The United States could overtake Russia and rival Saudi Arabia in terms of crude oil exports by 2024, according to a new forecast from the International Energy Agency.

Gross exports from Russia and Saudi Arabia are expected to hold steady at current levels of more than 8 million barrels per day and more than 9 million barrels per day, respectively, while the U.S. increases exports from 4.5 million in 2018 to nearly 6 million this year and more than 8 million barrels per day in 2021.

The IEA said it expects world demand for oil to grow at an average annual rate of 1.2 million barrels a day through 2024, reaching 106.4 million barrels a day.

President Donald Trump has made cutting U.S. reliance on foreign oil a rallying cry, even as environmentalists would prefer less dependence on fossil fuels.

In February, the U.S. exported a record amount of crude oil — 3.6 million barrels per day — and became the world’s biggest oil producer, producing more than 12 million barrels per day. In the IEA forecast, the U.S. accounts for 70% of the total increase in global capacity through 2024.

Much of that is thanks to shale oil production, commonly called fracking. Shale production has skyrocketed from less than 1 million barrels per day in 2010 to 7 million barrels per day today.

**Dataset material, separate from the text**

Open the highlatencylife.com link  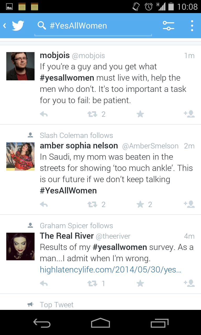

“The second wave of the U.S. shale revolution is coming,” IEA Executive Director Fatih Birol said in a statement. “It will see the United States account for 70% of the rise in global oil production and some 75% of the expansion in (liquid natural gas) trade over the next five years. This will shake up international oil and gas trade flows, with profound implications for the geopolitics of energy.”

The U.S. was briefly a net oil exporter in November 2018, shipping out more than it imports, but government analysts say the U.S. won’t be able to steadily claim that title until at least September 2020. The IEA expects it to happen in 2021.

The U.S. is already a net exporter of coal and natural gas. The Energy Information Administration expects the U.S. to become an overall net energy exporter this year, which it will remain until 2050.